*** RECORDS TO PROCESS ***
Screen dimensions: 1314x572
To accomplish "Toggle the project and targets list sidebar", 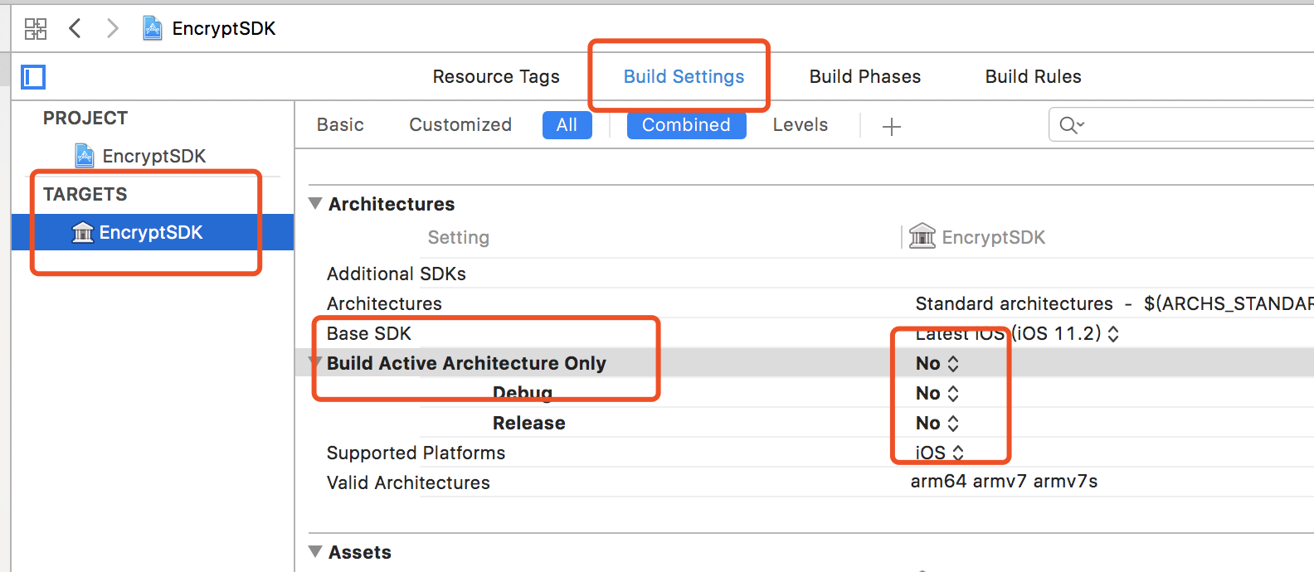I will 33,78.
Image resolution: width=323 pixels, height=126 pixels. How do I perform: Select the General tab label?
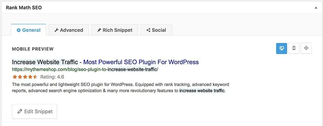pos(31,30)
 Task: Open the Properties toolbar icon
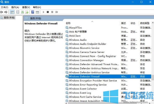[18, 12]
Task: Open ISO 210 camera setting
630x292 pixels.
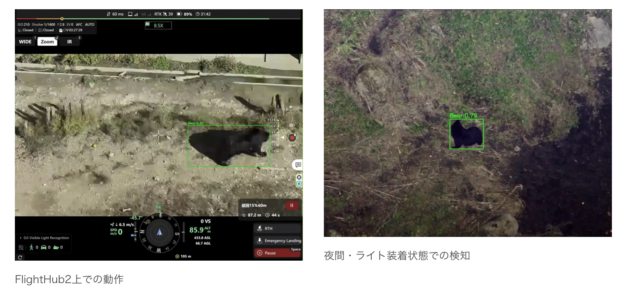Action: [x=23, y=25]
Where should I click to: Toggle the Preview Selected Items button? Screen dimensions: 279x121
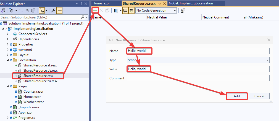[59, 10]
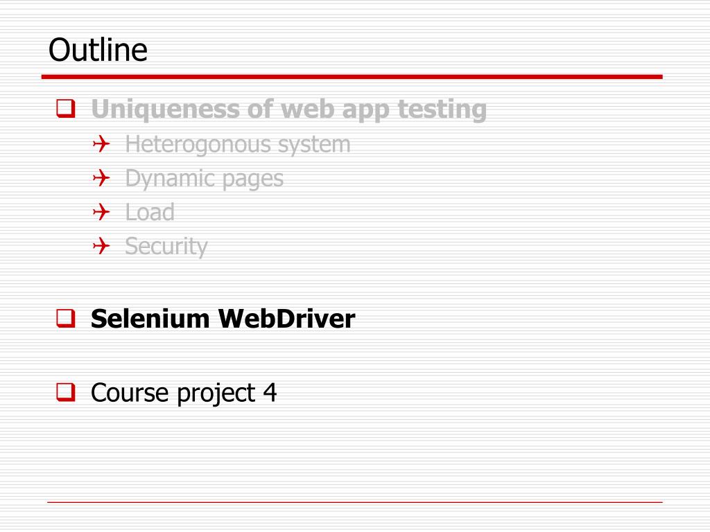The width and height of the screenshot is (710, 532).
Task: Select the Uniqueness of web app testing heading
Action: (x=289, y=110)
*** End of RECORDS TO PROCESS ***
*** RECORDS TO PROCESS ***
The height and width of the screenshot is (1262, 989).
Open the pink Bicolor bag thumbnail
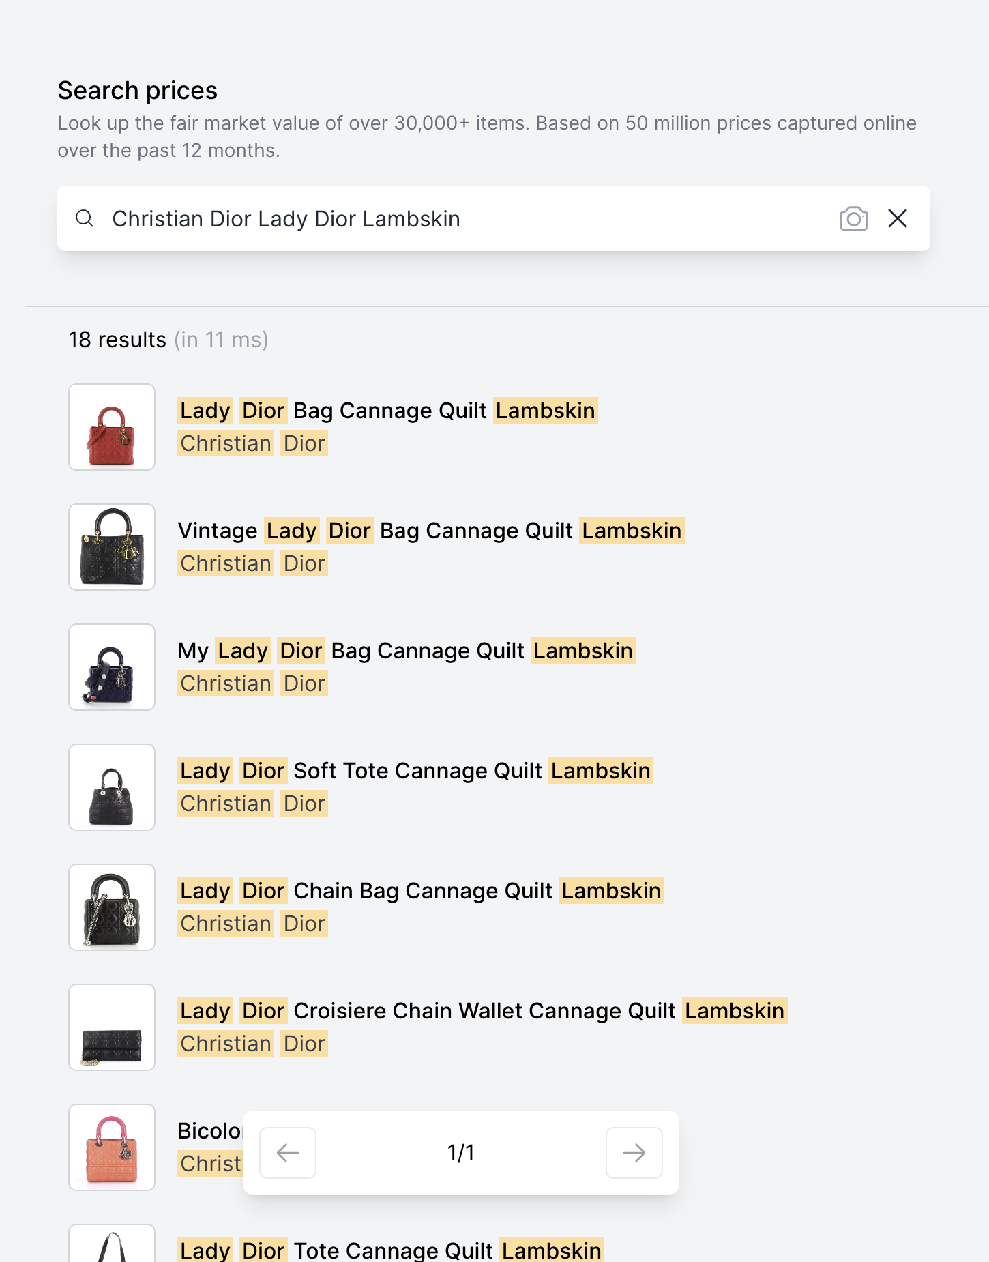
*** End of RECORDS TO PROCESS ***
# WHAT YOU WILL DO
After locating the line with "The height and" above, return that line and every later line through the one with "Open the pink Bicolor bag thumbnail", word for word and with nothing else.

# THE COMPLETED TASK
The height and width of the screenshot is (1262, 989).
Open the pink Bicolor bag thumbnail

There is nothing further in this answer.